:: ACTIVITIES ::
1: From the biosensor article, return the words between "Physicists develop ultra-sensitive" and "of cancerous tumours.", inclusive, copied word for word.
2: In the biosensor article, one Dalton is roughly equal to the mass of what?
3: Extend the biosensor article by writing what comes next after its final sentence.

:: PASSAGE TO READ ::
== Segment start ==

Physicists develop ultra-sensitive 'nanomechanical' biosensor
10 June 2015
The sensor can analyse the chemical composition of substances and detect biological objects, like viral disease markers following immune response.
Two young researchers working at the Moscow Institute of Physics and Technology, Dmitry Fedyanin and Yury Stebunov, have developed an ultra-compact, highly sensitive nanomechanical sensor for analysing the chemical composition of substances and detecting biological objects, such as viral disease markers, which appear when the immune system responds to incurable or hard-to-cure diseases, including HIV, hepatitis, herpes, and many others. The sensor will enable doctors to identify tumour markers, whose presence in the body signals the emergence and growth of cancerous tumours.
According to its developers, the sensor can track changes of just a few kiloDaltons in the mass of a cantilever in real time. One Dalton is roughly the mass of a proton or neutron, and several thousand Daltons are the mass of individual proteins and DNA molecules. So the new optical sensor will allow for diagnosing diseases long before they can be detected by any other method, which the researchers believe will pave the way for next-generation diagnostics.

== Segment end ==

:: COLLECTED MATERIAL ::

== Segment start ==

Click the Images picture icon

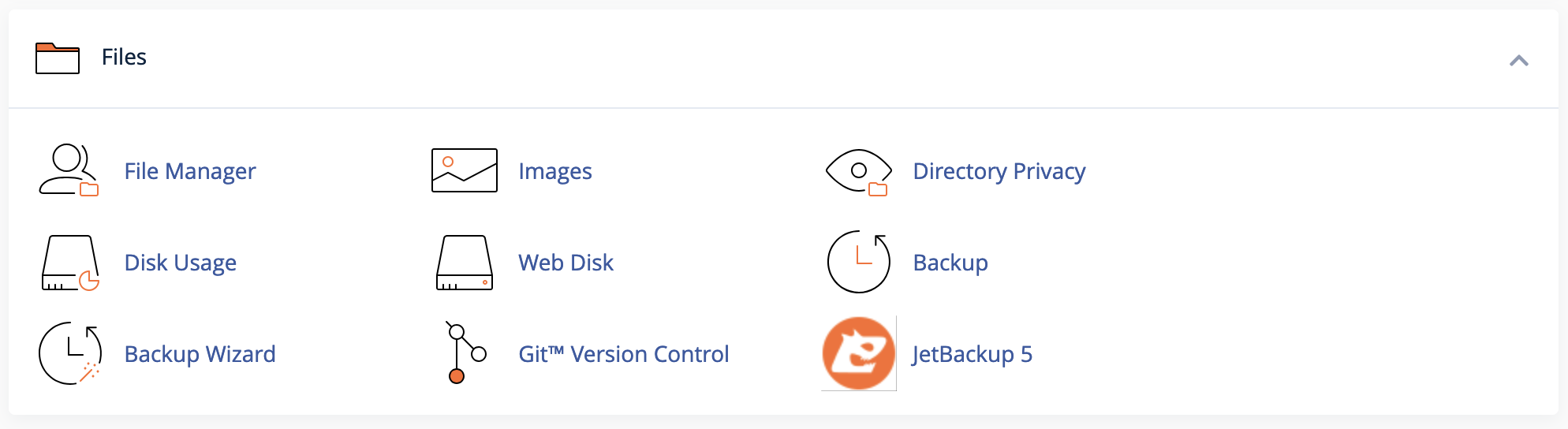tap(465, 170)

== Segment end ==

:: EXERCISE ANSWERS ::
1:
Physicists develop ultra-sensitive 'nanomechanical' biosensor
10 June 2015
The sensor can analyse the chemical composition of substances and detect biological objects, like viral disease markers following immune response.
Two young researchers working at the Moscow Institute of Physics and Technology, Dmitry Fedyanin and Yury Stebunov, have developed an ultra-compact, highly sensitive nanomechanical sensor for analysing the chemical composition of substances and detecting biological objects, such as viral disease markers, which appear when the immune system responds to incurable or hard-to-cure diseases, including HIV, hepatitis, herpes, and many others. The sensor will enable doctors to identify tumour markers, whose presence in the body signals the emergence and growth of cancerous tumours.

2: A proton or neutron.

3:
"We've been following the progress made in the development of micro- and nanomechanical biosensors for quite a while now and can say that no one has been able to introduce a simple and scalable technology for parallel monitoring that would be ready to use outside a laboratory," say the researchers. "So our goal was not only to achieve the high sensitivity of the sensor and make it compact, but also make it scalable and compatible with standard microelectronics technologies."
Unlike similar devices, the new sensor has no complex junctions and can be produced via the standard CMOS process. The sensor doesn't have a single circuit, and its design is very simple. It consists of two parts: a photonic (or plasmonic) nanowave guide to control the optical signal, and a cantilever hanging over the waveguide.
The cantilever measures 5 micrometres long, 1 micrometre wide and is 90 nanometres thick, and is connected firmly to a chip. It is set in motion - vibrating at MHz frequencies - by one of two optical signals passing through the waveguide (the second optical signal is used to read the signal containing information about the cantilever's movement).
The non-homogeneous electromagnetic field of the control signal's optical mode transmits a dipole moment to the cantilever, impacting the dipole at the same time so that the cantilever starts to oscillate.
The sinusoidally modulated control signal makes the cantilever oscillate at an amplitude of up to 20 nanometres. The oscillations determine the parameters of the second signal, the output power of which depends on the cantilever's position.
The highly localised optical modes of nanowave guides, which create a strong electric field intensity gradient, are key to inducing cantilever oscillations. Without the nanoscale waveguide and the cantilever, the chip simply wouldn't work. A large cantilever cannot be made to oscillate by freely propagating light, and the effects of chemical changes to its surface on the oscillation frequency would be less noticeable.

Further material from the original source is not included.